Member since Dec 19, 2011

  • Posted by:
    L. Michael Gipson on 12/19/2011 at 2:03 AM
    When I served as the Director of Education at the AIDS Taskforce of Greater Cleveland, it was Terence Spivey, fresh on the job, who reached out to us to create and support a collaborative experience for a play about the ravages and silences of AIDS in the Black community. Prior to this moment with Spivey, ATGC had worked with nearly every local theater in some capacity BUT Karamu. It was because of Spivey's vision and willingness to step outside of the box that the area Black community benefited not just from a robust and necessary theater experience, but also a rich conversation about a disease plaguing its local community.
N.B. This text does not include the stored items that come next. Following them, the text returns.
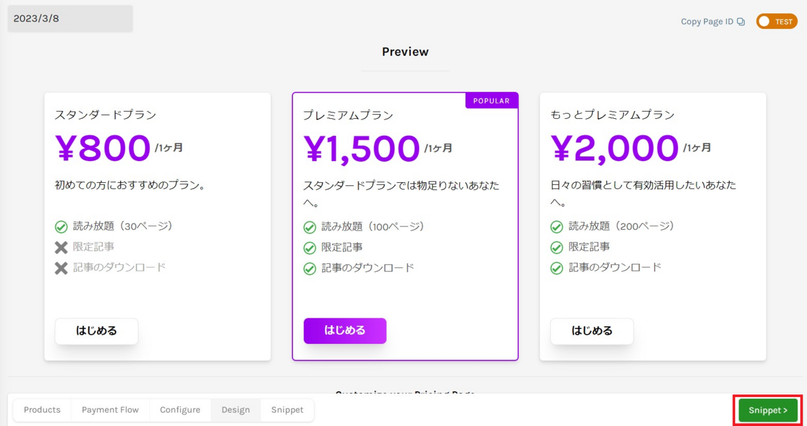Click the checkmark beside 限定記事 in プレミアムプラン
This screenshot has height=426, width=807.
click(x=309, y=248)
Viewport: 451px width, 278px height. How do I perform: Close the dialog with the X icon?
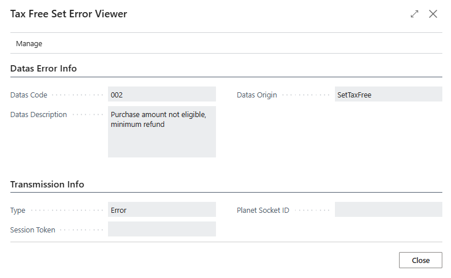[x=433, y=14]
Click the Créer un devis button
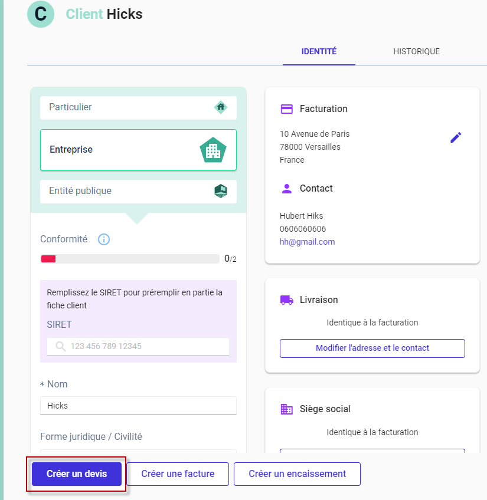Viewport: 487px width, 500px height. point(77,474)
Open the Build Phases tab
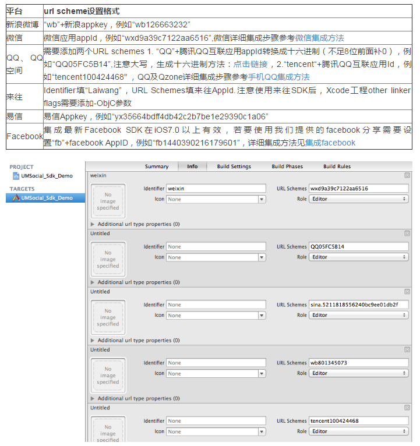 point(287,167)
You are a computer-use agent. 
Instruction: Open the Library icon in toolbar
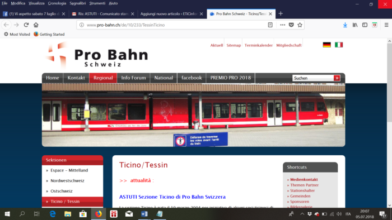(x=355, y=25)
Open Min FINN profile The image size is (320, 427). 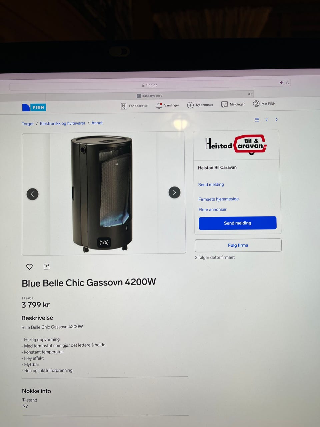point(264,104)
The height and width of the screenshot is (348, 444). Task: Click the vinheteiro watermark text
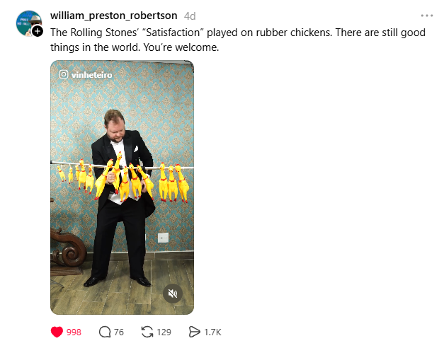pyautogui.click(x=91, y=75)
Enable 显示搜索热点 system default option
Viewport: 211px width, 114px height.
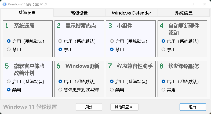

They also received easier linkages to the services and testing that could help keep them safe. Spivey had the vision and foresight to see that theater could be more than theater, theater could be a vehicle to educate and make change in real people's lives. I'm sure Ashe is a fine E.D. of inner city youth service-based organizations, but what has been clear for all of us on the outside for some time, is that the leader of an arts organization is an ill-fit for this talented gentleman (trust, anyone who can keep an organization in the black during these times is a talented administrator--he just may not be a people person). Anyone serving as the head of Karamu HAS TO have a healthy respect not just for the essential programs that help keep the lights on, but also for what lies in front of the floodlights that keep the rest of our community going, that makes life something more. Anything less from the leadership of an arts organization, a nearly 100-year legend, is an affront to everything its founders and subsequent stakeholders intended for it to be.